First thing, essential: Pizzadelic, across from Notre Dame, with Vincent, new wrangler of the international press -- trois fromages (mozzarella, parmesan, feta) avec saucisse calabrese, pepperoni, and black olives, with a Quebecois red beer. I am now, even more, really in Montreal.
"Don't ask him about Led Zeppelin," said Vincent as we headed for the press conference with Robert Plant. "Don't ask him about Led Zeppelin," said Greg at the door. "Please don't ask questions about Led Zeppelin," said Marie-Eve, VP of the press, great with child. (I was never into them. I've only been curious what "led" means.) And in came Robert Plant, long blond mane, face weathered, quite lion-like.
"We have wanted him for many years," said Andre Menard, artistic director of the jazzfest. And, with a twinkle that in Andre's eyes is a klieg light, he observed that Plant and his Band of Joy might play some songs that "he might have played in some other group he might have played with."

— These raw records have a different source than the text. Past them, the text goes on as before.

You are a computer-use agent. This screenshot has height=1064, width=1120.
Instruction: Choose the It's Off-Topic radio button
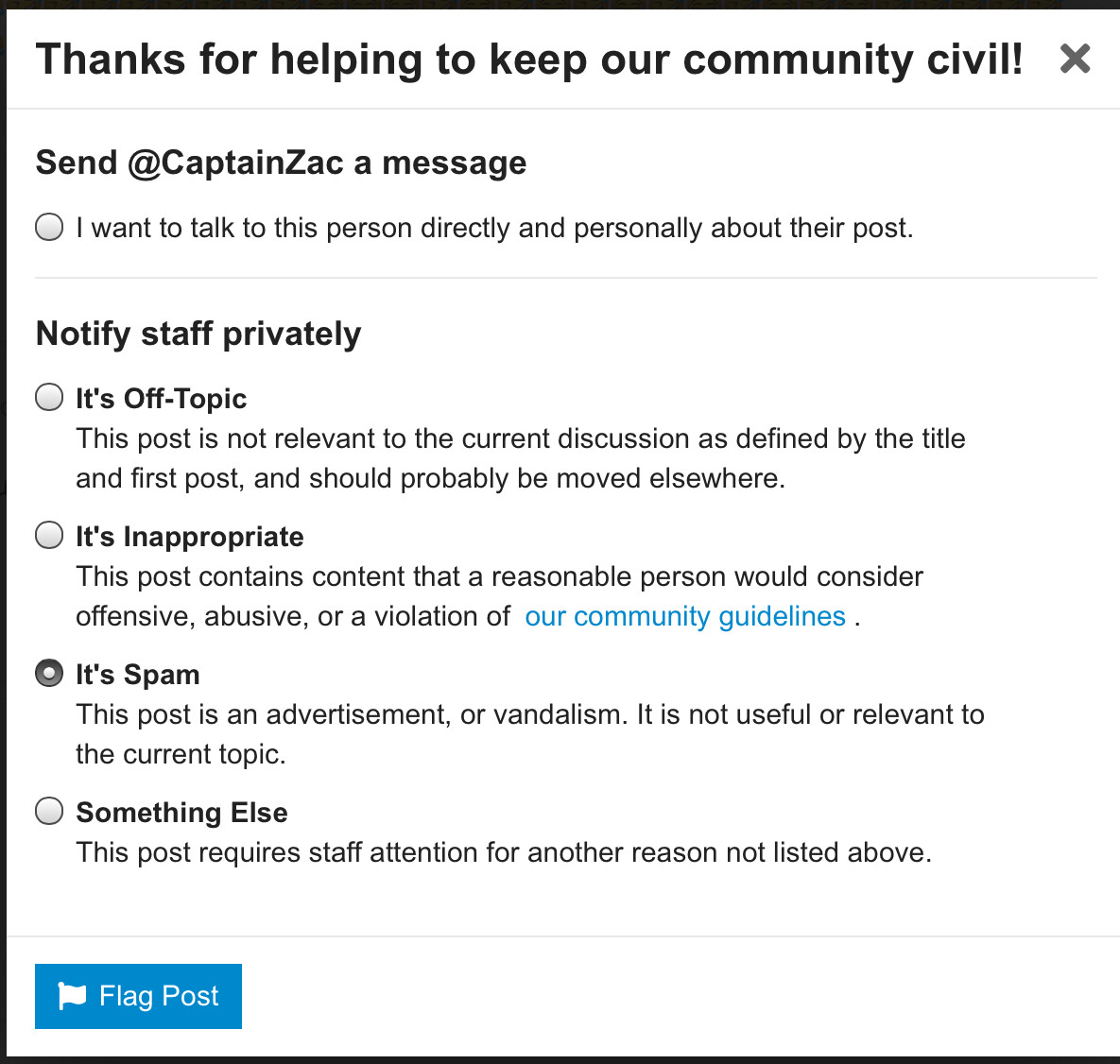49,397
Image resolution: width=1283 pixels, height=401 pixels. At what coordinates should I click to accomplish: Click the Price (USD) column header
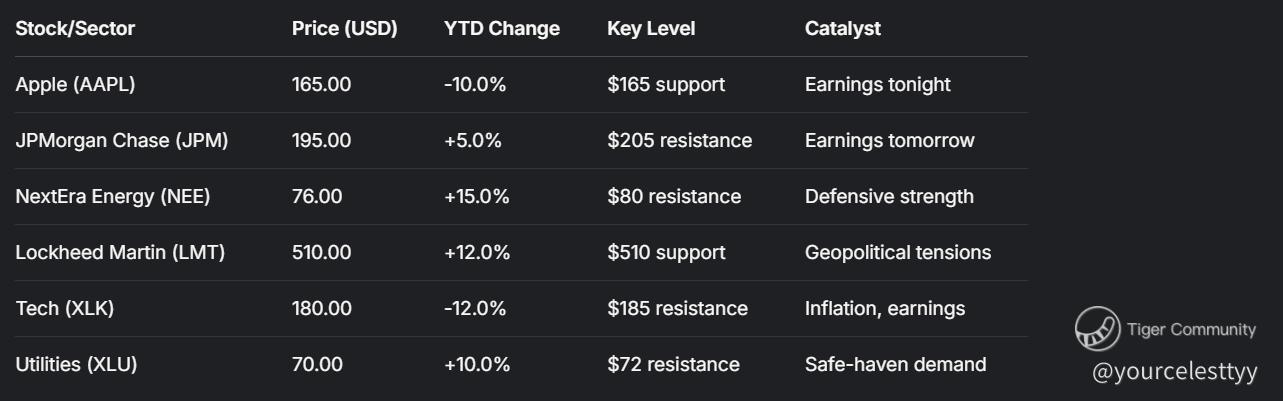[344, 29]
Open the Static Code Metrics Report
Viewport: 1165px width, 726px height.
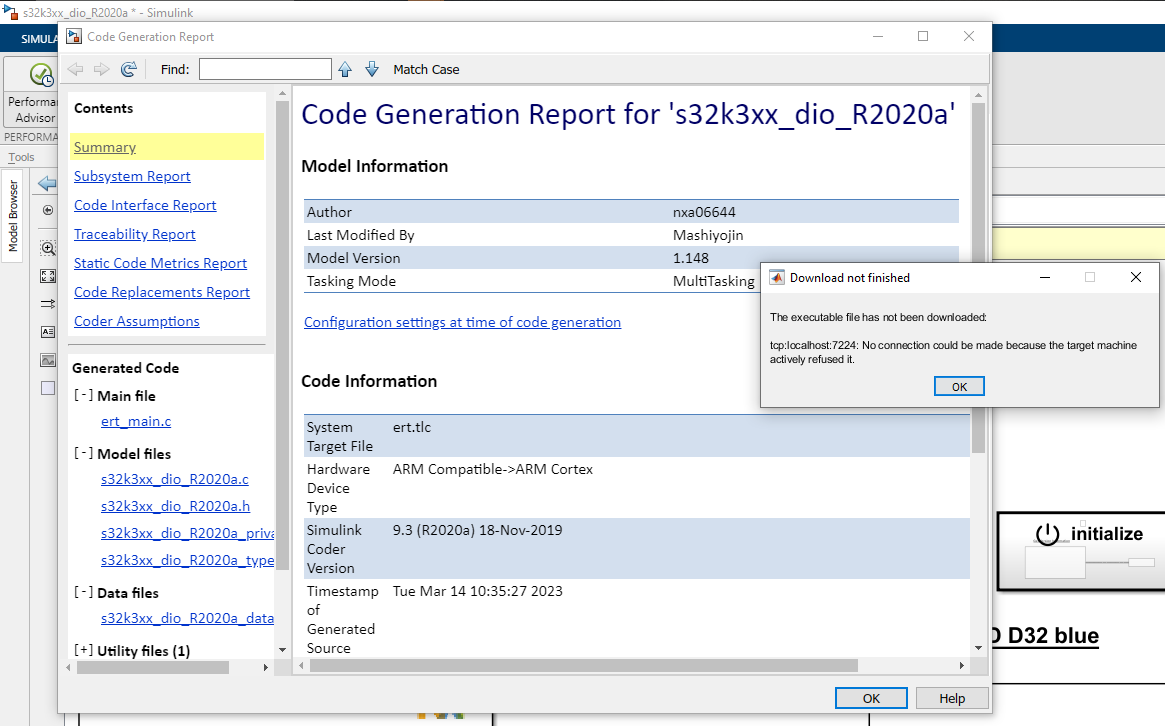[x=160, y=263]
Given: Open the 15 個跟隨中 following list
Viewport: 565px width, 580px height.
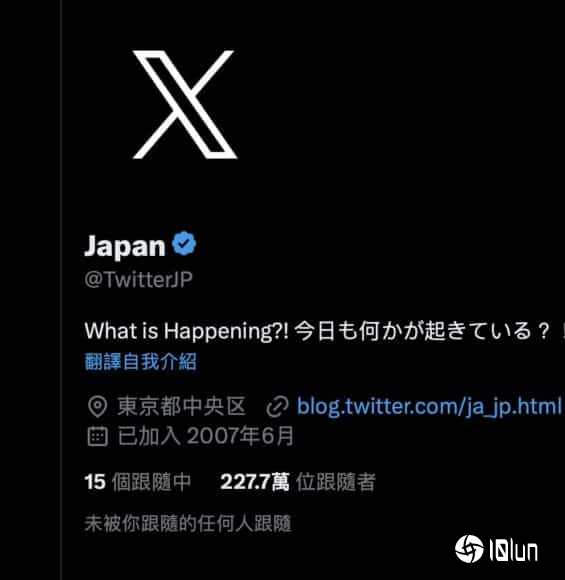Looking at the screenshot, I should (138, 482).

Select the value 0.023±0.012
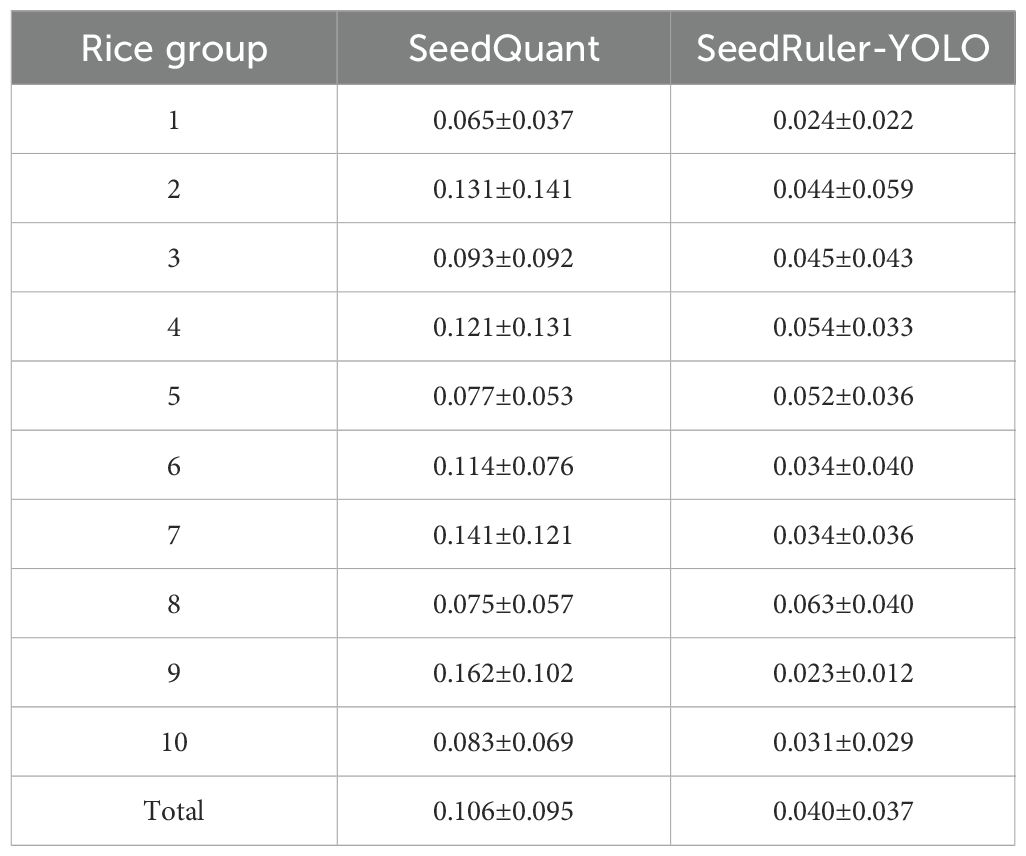pos(843,673)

Plant laughed. "The Sons of Howling Wolf, you mean?"
Alain Simard, co-founder with Andre, boss of the jazzfest, presented Plant the festival's Spirit Award, a bronze statue cast from a self-portrait by Miles Davis.
"This is very heavy," said Plant, meaning literally, but he was also pleased to be honored. "I'm a big fan of music," he said, and he talked about his musical adventures in North and West Africa, in Mississippi, and he remembered especially singing Leadbelly songs on a tribute with Odetta, Harry Belafonte, and Gatemouth Brown. "I spend all my time trawling for music," he said.
Though voices from the audience frequently called for Zeppelin songs, "I know where you want me to go, and I'm not going there," said Plant on the stage of the Wilfrid-Pelletier. Apparently, from the cheers, he sang a handful of Zeppelin songs anyway, none that I knew. (I don't actually know any, except maybe that blues he used to sing about squeezing the lemon.) Patti Griffin is the other voice in the Band of Joy and harmonized spectacularly with Plant's still-epic chops. I can't say I was as thrilled by the songs as the frequently standing and cheering audience, many of whom were (uncharacteristic of the jazzfest) loudly hammered, but the Band of Joy criss-crossed oodles of blues/rock/folk-ish sounds, especially Darryl Scott playing guitar, mandolin, steel, and what seemed to be an electrified bouzouki. Most compelling was the four-part harmony of a country song, "Satisfied Mind."
FIJM's other coup as an opening evening event was having Prince play a late show at the Metropolis, always the most crowded of the festival's venues, and that much more crowded sold-out. I opted to be elsewhere, but I can report that Prince played four hours, and in the middle of the night sang "Purple Rain."